§ **WRITTEN REQUEST 1**: In the essay "Crying About Nothing," how long was the drive from Monrovia to Yekepa?
§ **WRITTEN REQUEST 2**: Please list every reason the essay "Crying About Nothing" gives for why the six-year-old is crying.

§ **PROVIDED TEXT**:
# # # #

Crying About Nothing
Of all the things I thought my six-year-old would grow out of by now, Crying About Nothing sat at the top of the list. And yet, here we are. It’s another sunny day. And he is crying about nothing.
I don’t consider my son to be exceptionally sensitive. He’s not overly sympathetic or empathetic toward others (I mean, hear me out—he’s not a sociopath either; he’s just your average kid). I know sensitive kids can cry easily, but that’s not what is happening here.
He is crying because he wants a popsicle and we don’t have any.
He is crying because he wanted to go to the park and I said, “Not today.”
He is crying because we are doing a bath before dinner and not the other way around.
He is crying because he dropped his toy in the car and can’t reach it until we arrive at our destination.
Worth noting: my three-year-old also cries this often, if not more, over these situations and others more trivial. But he’s three and that’s what three-year-olds do. I expect the three-year-old to cry a lot.
The six-year-old—on the other hand—I am losing patience for.
Once a day, I find myself saying: “Everett: GET IT TOGETHER. Stop crying! You’re SIX!”
As if six is the magical age where suddenly children learn to manage their emotions and distinguish between cry-worthy disappointments and non-cry-worthy disappointments.
What is that magical age, anyway?
***
I distinctly remember the last time I threw a temper tantrum. It’s not because I have an excellent memory; it’s because I was 26 when it happened.
My friend and I had traveled to Liberia to visit her sister, who worked as a full-time missionary in the remote city of Yekepa. Both of us had toddlers and it was the first time either one of us had left them longer than a few days. The journey there was laborious to say the least—four flights followed by an eight-hour drive on an unpaved road. Have you ever been on the Indiana Jones ride at Disneyland? The one where the jeep jolts and jerks all over the place? The drive from Monrovia to Yekepa was kind of like that, only worse. Let’s just say I am a B cup on a generous day and had to hold my chest in place the entire time (while also trying very hard not to pee my pants as my pelvis flew violently on and off the seat for eight whole hours).

# # # #

§ **ENTRIES SUPPLIED**:

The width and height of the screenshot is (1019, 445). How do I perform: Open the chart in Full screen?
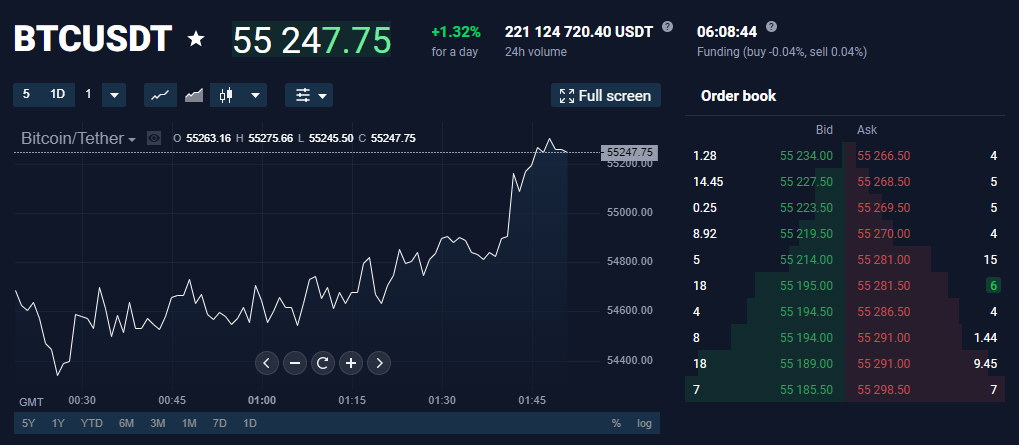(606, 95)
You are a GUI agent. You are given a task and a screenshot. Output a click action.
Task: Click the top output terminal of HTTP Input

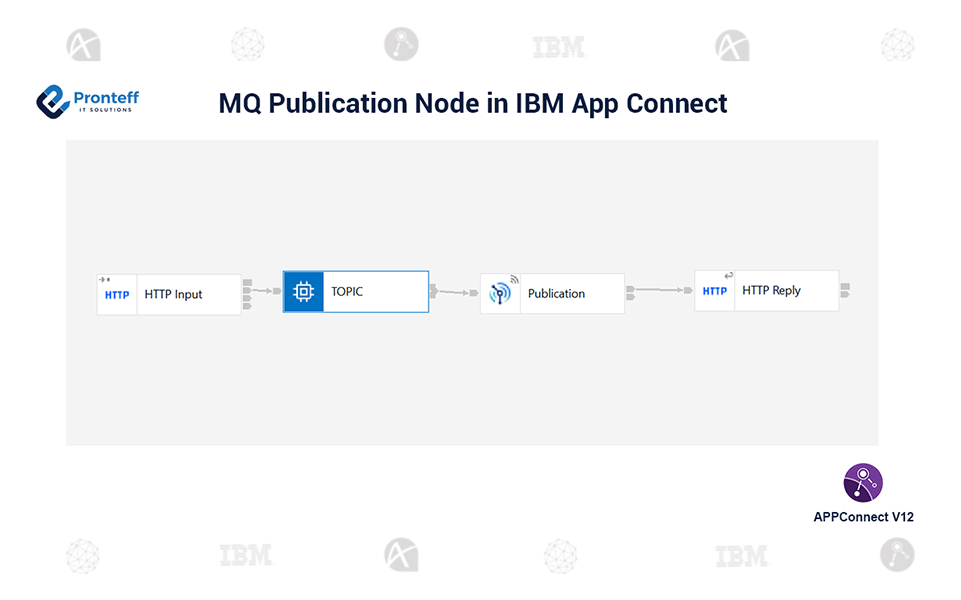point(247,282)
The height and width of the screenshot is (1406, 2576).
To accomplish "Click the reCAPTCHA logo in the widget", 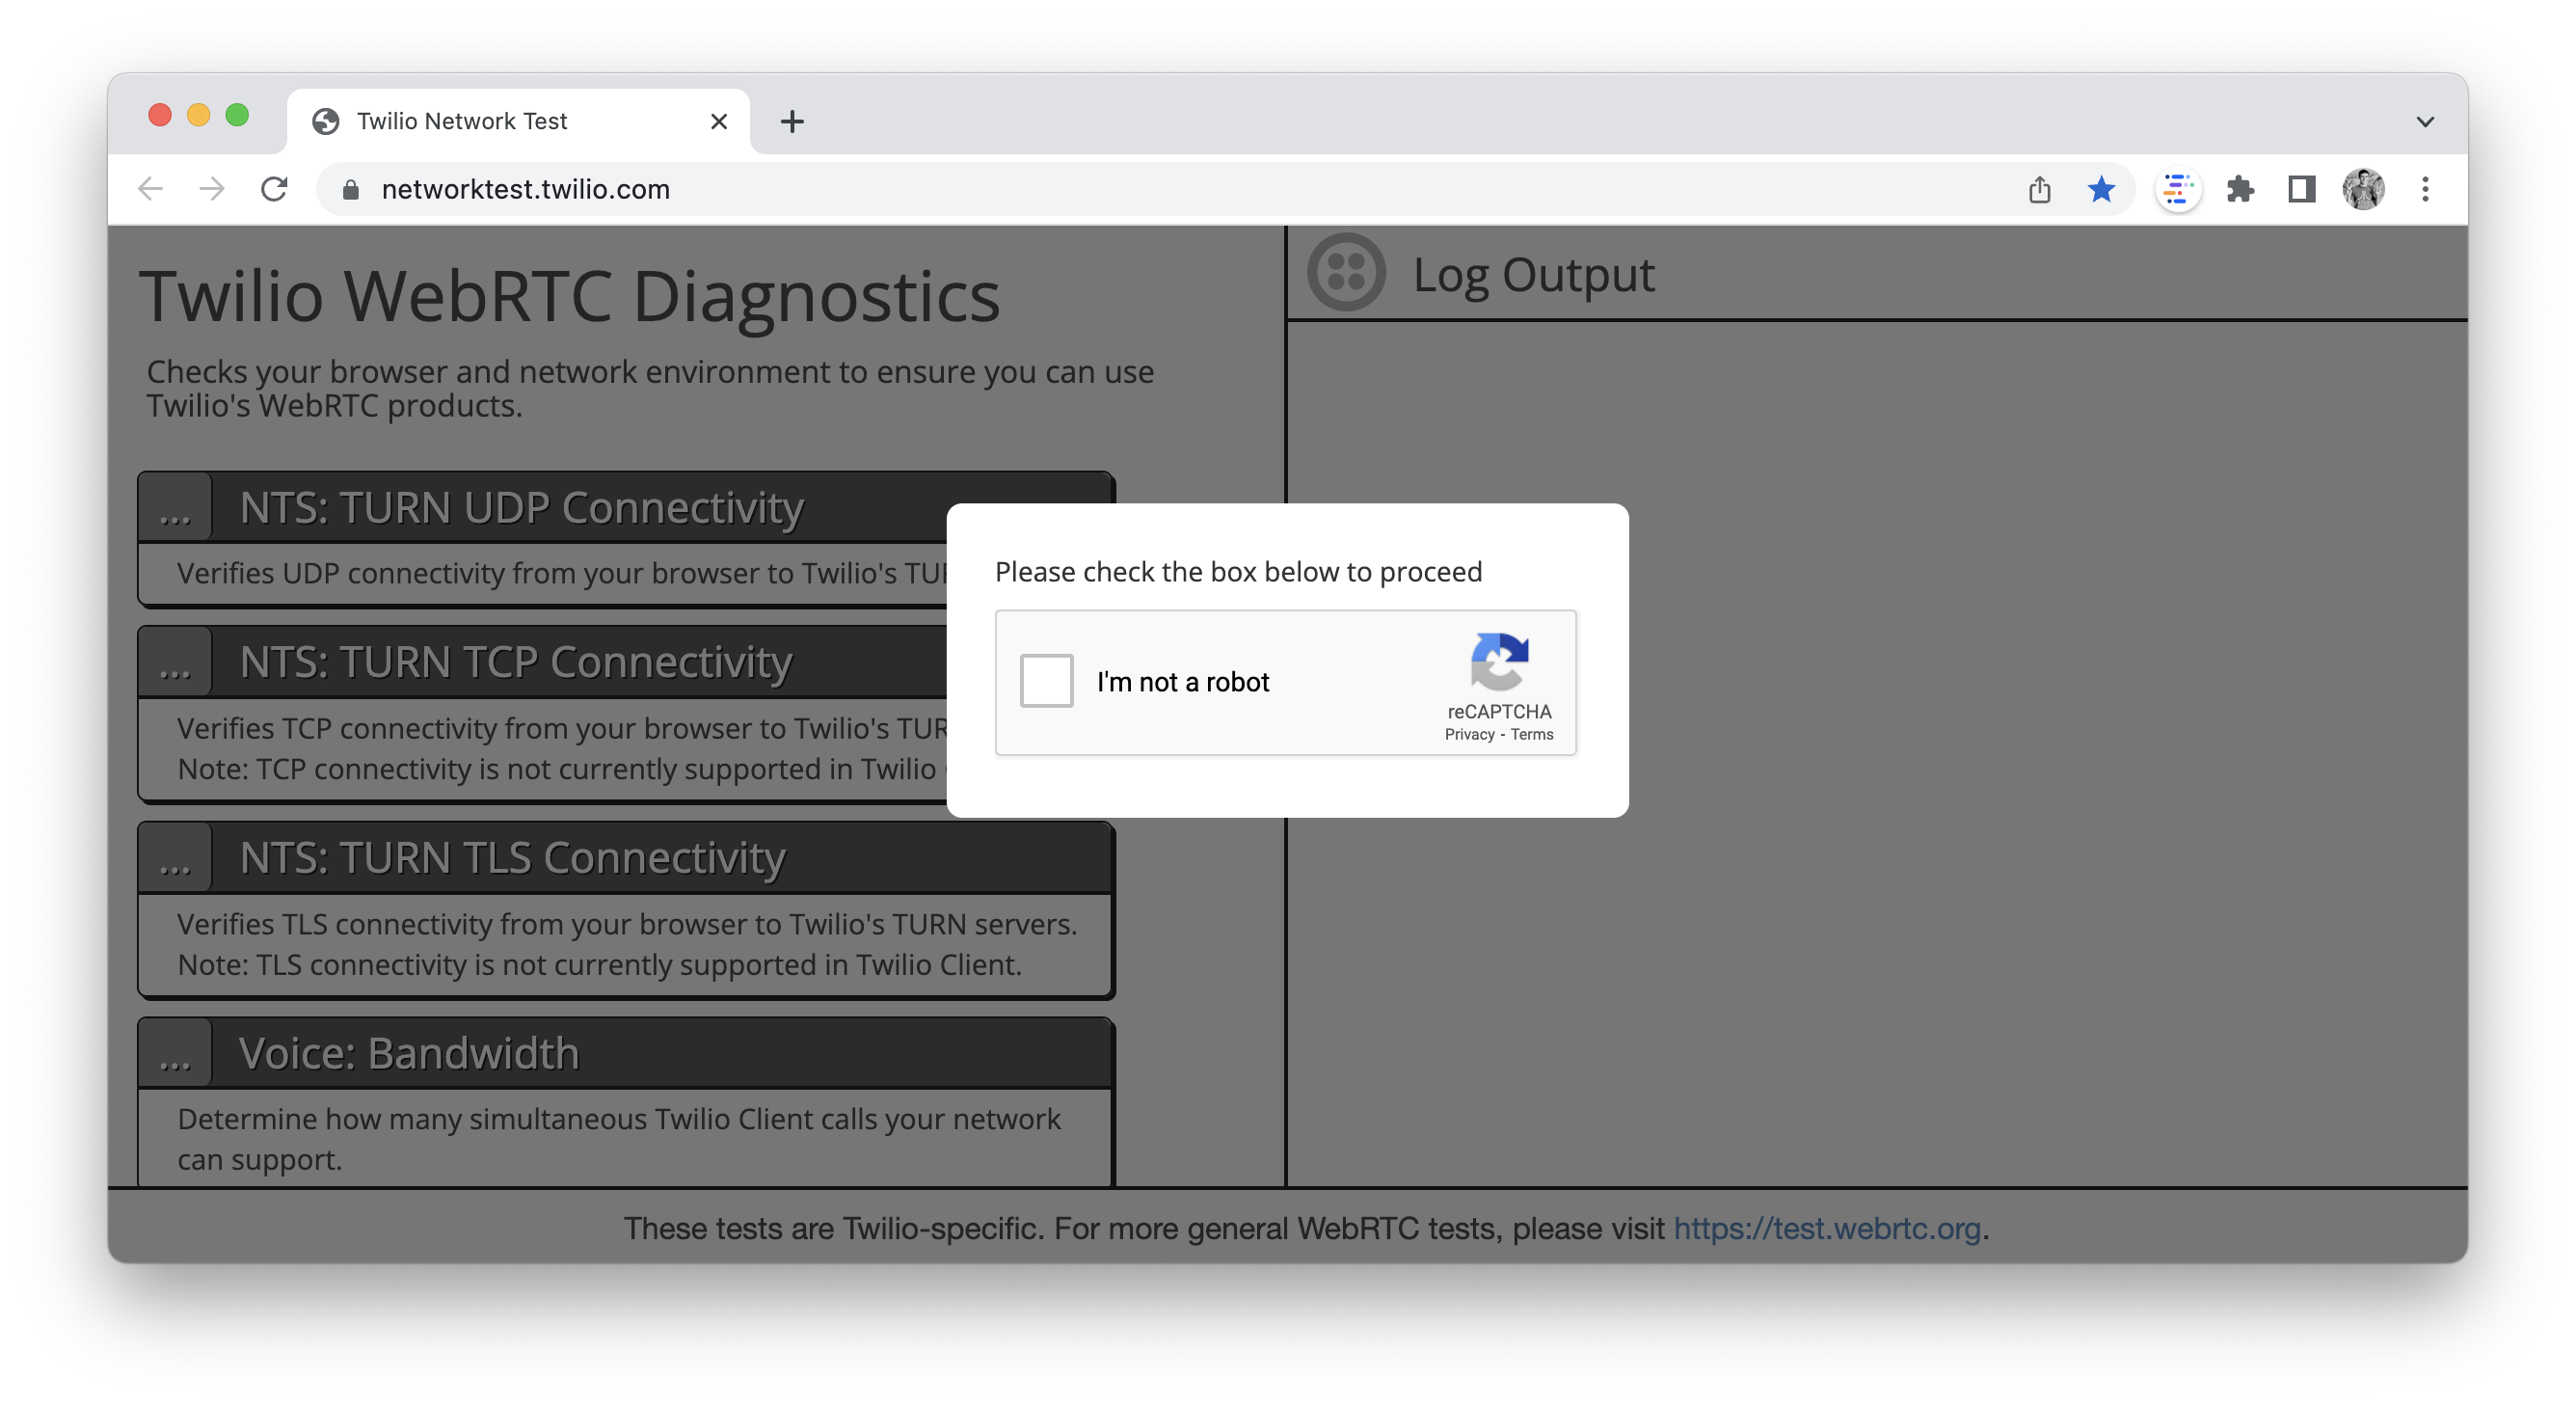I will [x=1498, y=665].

# # # #

§ **ANSWER 1**: Eight hours, on an unpaved road.

§ **ANSWER 2**:
- He wants a popsicle and they don't have any.
- He wanted to go to the park and was told, "Not today."
- They are doing a bath before dinner and not the other way around.
- He dropped his toy in the car and can't reach it until they arrive at their destination.